Задание:
Повторите дословно фрагмент статьи о художнике Йосле Бергнере: от слов «Алек Д. Эпштейн» до слов «году Перецем Маркишем.» включительно.

Исходный документ:
* * *
Алек Д. Эпштейн
Йосл Бергнер – наиболее последовательный израильский художник, не просто воссоздававший, но и воспевавший мир еврейской общинной жизни в давно уже не существующей «черте оседлости». Это поистине удивительно хотя бы потому, что сам Йосл Бергнер в «черте оседлости» никогда не жил. Он родился 13 октября 1920 года в Вене, детство провел в Варшаве, где начал учиться живописи и рисунку. Его отец, уроженец Галиции поэт Захария Хоне Бергнер (1893–1976), писавший под псевдонимом Мелех Равич, был знаком и дружен с крупнейшими идишскими литераторами XX века, в том числе с И.-Л. Перецем, И. Башевисом-Зингером и погибшим в 1952 году Перецем Маркишем.
Как и большинство отцов-основателей Государства Израиль, Йосл Бергнер вырос в Польше, которую покинул в возрасте семнадцати лет. Два факта его биографии, однако, существенно выделяли его даже среди ашкеназского населения Израиля. Во-первых, он родился в Вене, и культурный мир не только Восточной, но и Центральной Европы всегда был важен для него: Бергнер много работал как автор иллюстраций к прозаическим и поэтическим произведениям, но неслучайно его самым любимым писателем на всю жизнь остался Франц Кафка – пражский еврей, гений мировой литературы, не написавший ни одного романа или рассказа ни на идише, ни на иврите, ни на чешском. Во-вторых, все годы Второй мировой войны, а также несколько лет до ее начала и после ее окончания, Бергнер провел в Австралии, где подавляющее большинство израильтян никогда не было. Там он глубоко проникся страданиями других угнетенных – местных аборигенов, которых много рисовал на своих полотнах, значительная часть из которых хранится ныне в галерее в Мельбурне.
Для подавляющего большинства израильтян единственным знакомым им конфликтом между подавляемым меньшинством и доминирующим большинством был конфликт между евреями и их окружением, будь то русские, украинцы, поляки, литовцы или немцы, вследствие чего они всегда чувствовали себя частью преследуемого меньшинства. Очевидно, что Холокост стал апофеозом этого процесса, а создание Государства Израиль должно было гарантировать, что уничтожение евреев никогда больше не повторится. Жизненный опыт Бергнера был несравнимо богаче именно потому, что он воочию наглядно видел, что этническая дискриминация и геноцид могут касаться отнюдь не только евреев. В благополучной в этом смысле Австралии как раз евреи никаким преследованиям не подвергались, в этом обществе «евреями» были аборигены.
Еще в Австралии Бергнером были написаны картины, посвященные теме Холокоста: «Еврейское местечко в огне» (1942 г.) и «Стена гетто» (1943 г.). Произведения молодого Й. Бергнера написаны под очевидным влиянием как произведений немецких экспрессионистов, так и Марка Шагала, Хаима Сутина и других художников преимущественно еврейского происхождения, которых принято объединять под названием «Парижская школа». Трагические сюжеты его полотен диктовали темную, безрадостную цветовую гамму. Чаще всего это ночные или пасмурные дневные сцены; на полотнах господствовали черные, серые и коричневые цвета. То, что в Израиле воспринималось как проблема сугубо национальная, для Бергнера, любимая бабушка которого погибла в Холокосте на территории современной Украины, имело, однако, значение куда более универсальное: важно не только не допустить геноцида евреев, но и не допускать его по отношению ни к какому народу вообще.
* * *
Раздел данных:
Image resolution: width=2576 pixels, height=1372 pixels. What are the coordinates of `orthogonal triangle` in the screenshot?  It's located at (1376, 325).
* * *
Ответ ниже:
Алек Д. Эпштейн
Йосл Бергнер – наиболее последовательный израильский художник, не просто воссоздававший, но и воспевавший мир еврейской общинной жизни в давно уже не существующей «черте оседлости». Это поистине удивительно хотя бы потому, что сам Йосл Бергнер в «черте оседлости» никогда не жил. Он родился 13 октября 1920 года в Вене, детство провел в Варшаве, где начал учиться живописи и рисунку. Его отец, уроженец Галиции поэт Захария Хоне Бергнер (1893–1976), писавший под псевдонимом Мелех Равич, был знаком и дружен с крупнейшими идишскими литераторами XX века, в том числе с И.-Л. Перецем, И. Башевисом-Зингером и погибшим в 1952 году Перецем Маркишем.